## [DOCUMENT SEGMENT]
I'm writing a set of collection classes for different types of Trees. I'm doing this as a learning exercise and I'm also hoping it turns out to be something useful. I really want to do this the right way and so I've been reading Effective Java and I've also been looking at the way Joshua Bloch implemented the collection classes by looking at the source. I seem to have a fair idea of what is being done, but I still have a few things to sort out.

I have a Node<T> interface and an AbstractNode<T> class that implements the Node interface. I then created a GenericNode<T> (a node that can have 0 to n children, and that is part of an n-ary tree) class that extends AbstractNode<T> and implements Node<T>. This part was easy.

Next, I created a Tree<T> interface and an AbstractTree<T> class that implements the Tree<T> interface. After that, I started writing a GenericTree<T> class that extends AbstractTree<T> and implements Tree<T>. This is where I started having problems.

As far as the design is concerned, a GenericTree<T> can only consist of nodes of type GenericTreeNode<T>. This includes the root. In my Tree<T> interface I have:

public interface Tree<T> {

    void setRoot(Node<T> root);

    Node<T> getRoot();

    List<Node<T>> postOrder();

    ... rest omitted ...
}

And, AbstractTree<T> implements this interface:

public abstract class AbstractTree<T> implements Tree<T> {

    protected Node<T> root;

    protected AbstractTree() {
    }

    protected AbstractTree(Node<T> root) {
        this.root = root;
    }

    public void setRoot(Node<T> root) {
        this.root = root;
    }

    public Node<T> getRoot() {
        return this.root;
    }

    ... rest omitted ...
}

In GenericTree<T>, I can have:

public GenericTree(Node<T> root) {
   super(root);
}

But what this means is that you can create a generic tree using any subtype of Node<T>. You can also set the root of a tree to any subtype of Node<T>. I want to be able to restrict the type of the node to the type of the tree that it can represent. To fix this, I can do this:

public GenericTree(GenericNode<T> root) {
   super(root);
}

However, setRoot still accepts a parameter of type Node<T>. Which means a user can still create a tree with the wrong type of root node. How do I enforce this constraint? The only way I can think of doing is either:

  • Do an instanceof which limits the check to runtime. I'm not a huge fan of this.
  • Remove setRoot from the interface and have the base class implement this method. This means that it is not part of the contract and anyone who wants to make a new type of tree needs to remember to implement this method.

Is there a better way?

The second question I have concerns the return type of postOrder which is List<Node<T>>. This means that if a user is operating on a GenericTree<T> object and calls postOrder, he or she receives a list that consists of Node<T> objects. This means when iterating through (using a foreach construct) they would have perform an explicit cast to GenericNode<T> if they want to use methods that are only defined in that class. I don't like having to place this burden on the user. What are my options in this case? I can only think of removing the method from the interface and have the subclass implement this method making sure that it returns a list of appropriate subtype of Node<T>. However, this once again removes it from the contract and it's anyone who wants to create a new type of tree has to remember to implement this method. Is there a better way?

## [INFORMATION SUPPLIED]
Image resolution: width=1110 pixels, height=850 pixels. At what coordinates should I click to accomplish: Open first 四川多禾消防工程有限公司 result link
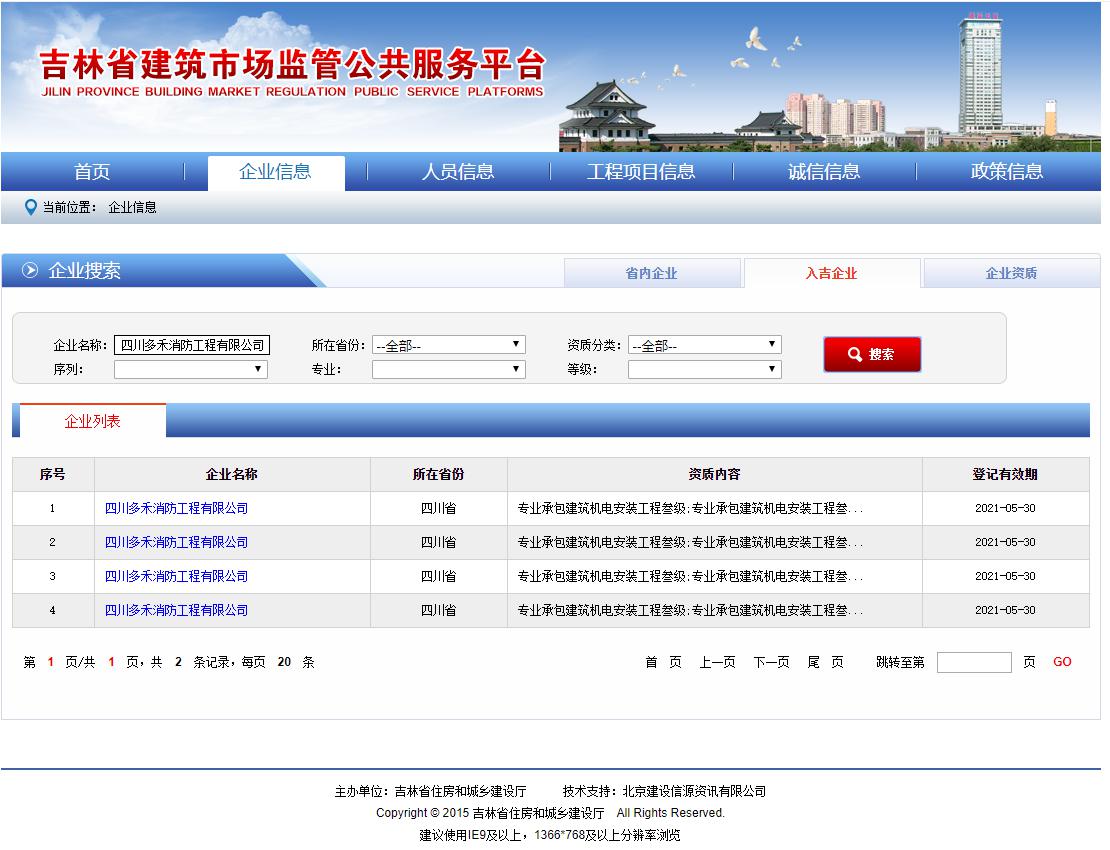point(176,508)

## [SHORT PROBLEM]
Quote the passage of the Java tree classes post above from "However, setRoot still" up to and including "fan of this.".

## [OUTPUT OF THE EXERCISE]
However, setRoot still accepts a parameter of type Node<T>. Which means a user can still create a tree with the wrong type of root node. How do I enforce this constraint? The only way I can think of doing is either:

  • Do an instanceof which limits the check to runtime. I'm not a huge fan of this.